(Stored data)

BEGIN

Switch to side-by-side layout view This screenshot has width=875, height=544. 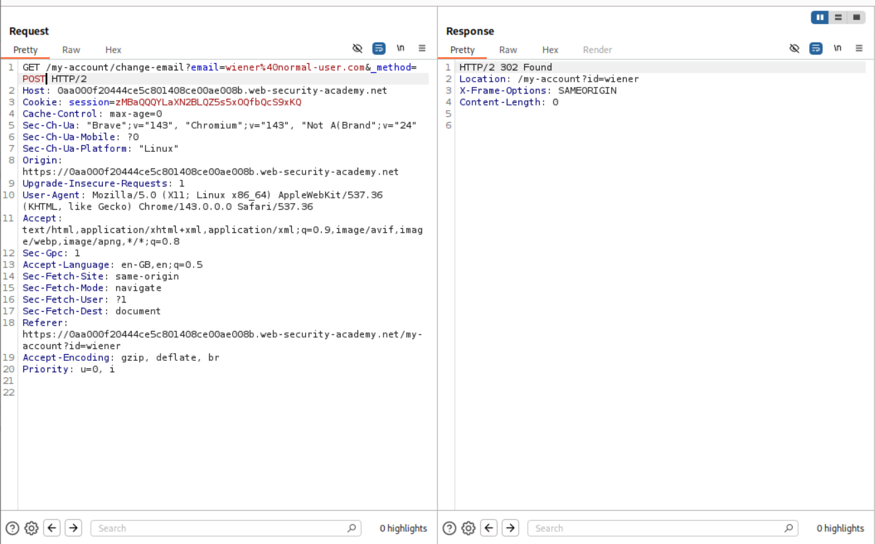pos(821,17)
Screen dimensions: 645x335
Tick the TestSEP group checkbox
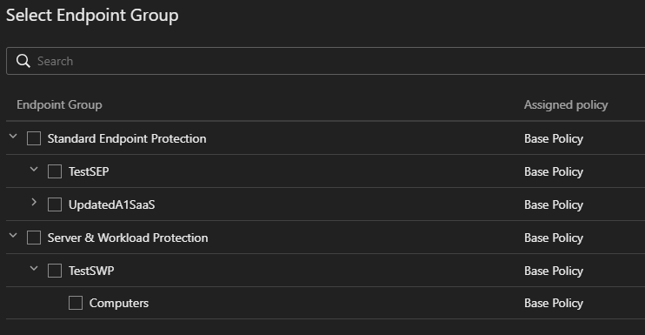55,171
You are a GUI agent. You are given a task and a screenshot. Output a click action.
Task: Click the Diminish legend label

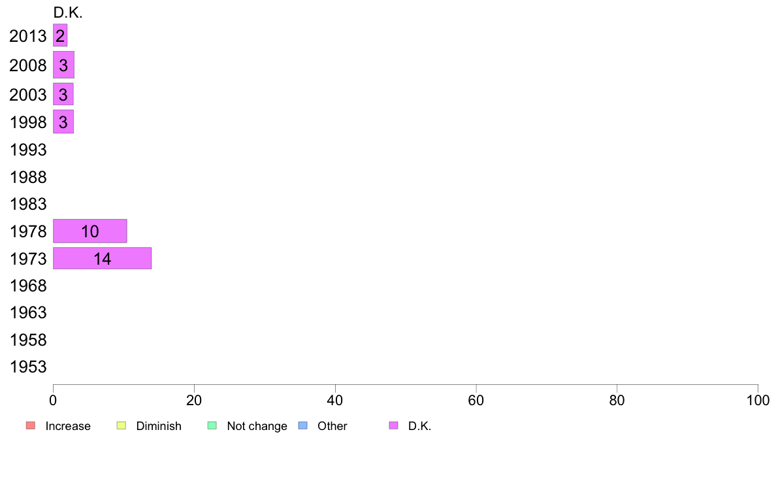pyautogui.click(x=159, y=426)
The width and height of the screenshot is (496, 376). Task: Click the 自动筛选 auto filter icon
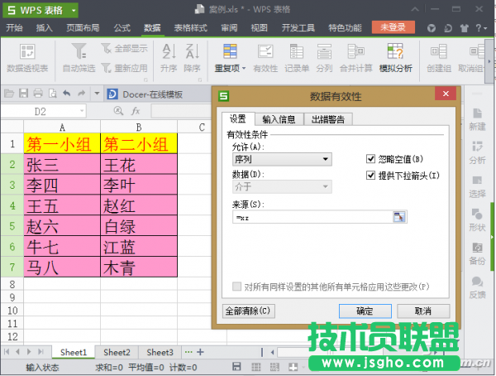(x=79, y=58)
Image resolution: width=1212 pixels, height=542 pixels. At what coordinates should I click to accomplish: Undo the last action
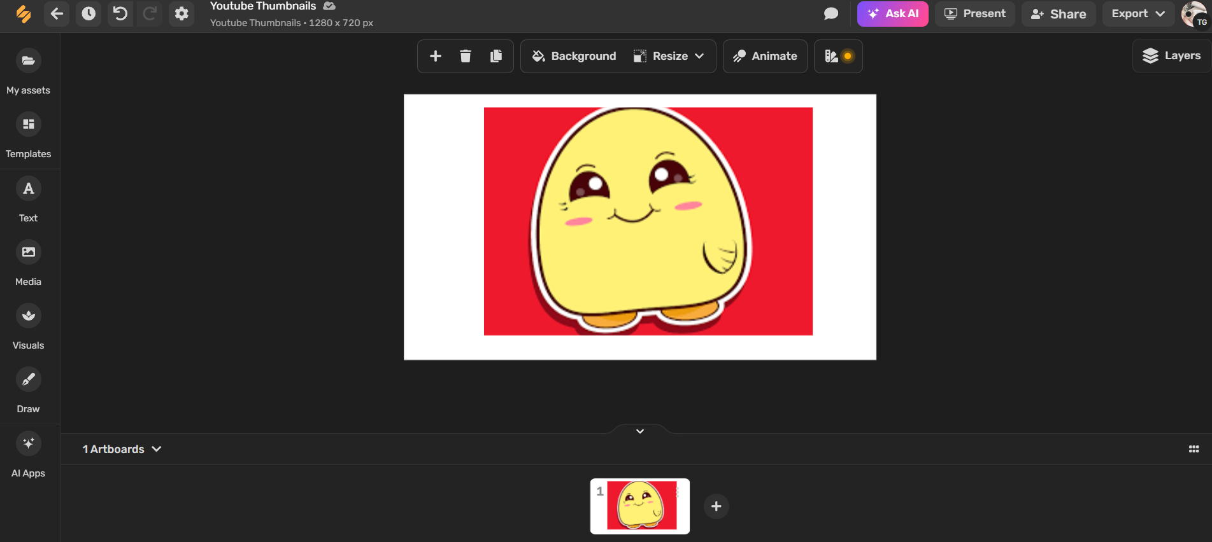tap(120, 13)
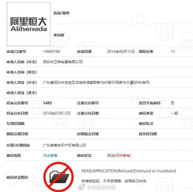Click the 申请被驳回 explanation text
Image resolution: width=193 pixels, height=192 pixels.
pos(114,181)
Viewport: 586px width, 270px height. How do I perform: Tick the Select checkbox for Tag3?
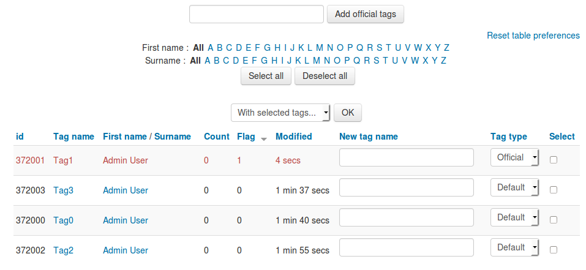click(x=554, y=190)
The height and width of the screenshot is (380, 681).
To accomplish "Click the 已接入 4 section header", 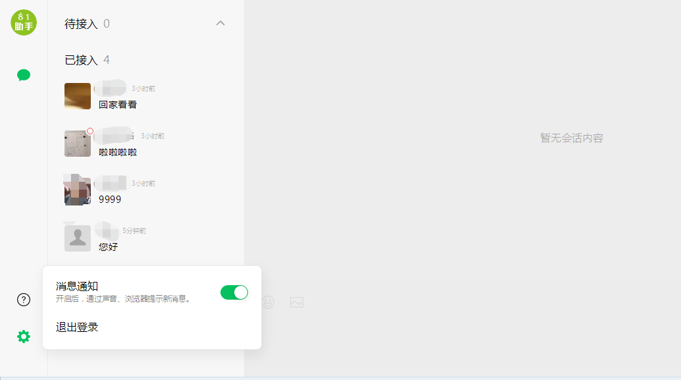I will [x=87, y=60].
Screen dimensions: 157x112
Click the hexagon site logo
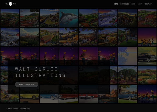click(10, 4)
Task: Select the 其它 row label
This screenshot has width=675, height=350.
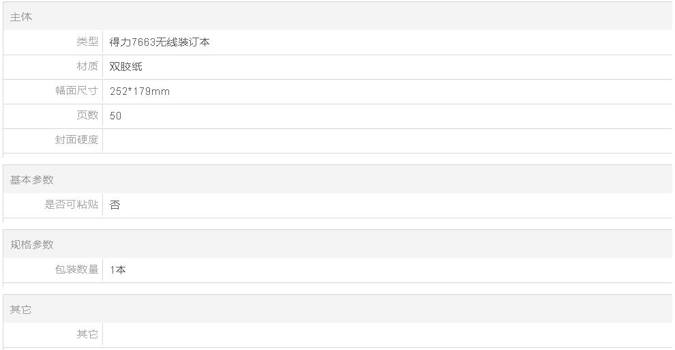Action: 87,334
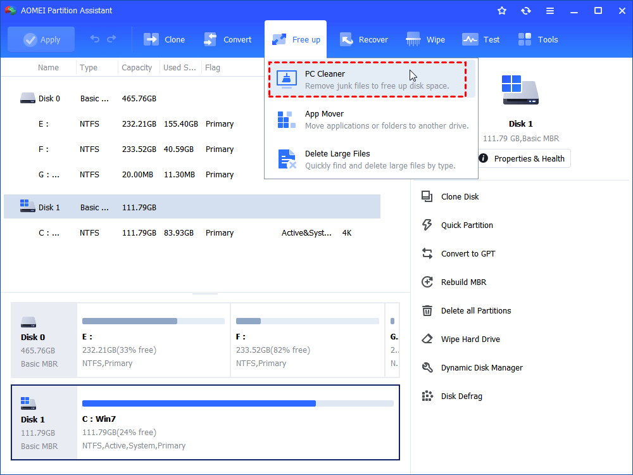Image resolution: width=633 pixels, height=475 pixels.
Task: Click the Recover toolbar icon
Action: pyautogui.click(x=364, y=39)
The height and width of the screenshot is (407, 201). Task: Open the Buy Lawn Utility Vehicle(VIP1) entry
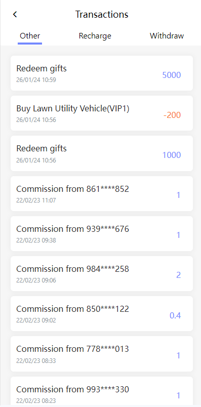click(102, 113)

END

Assigned task
Tell how many lines of the data contain "dimensions". Nothing but the number belongs in the reply.

Solution
2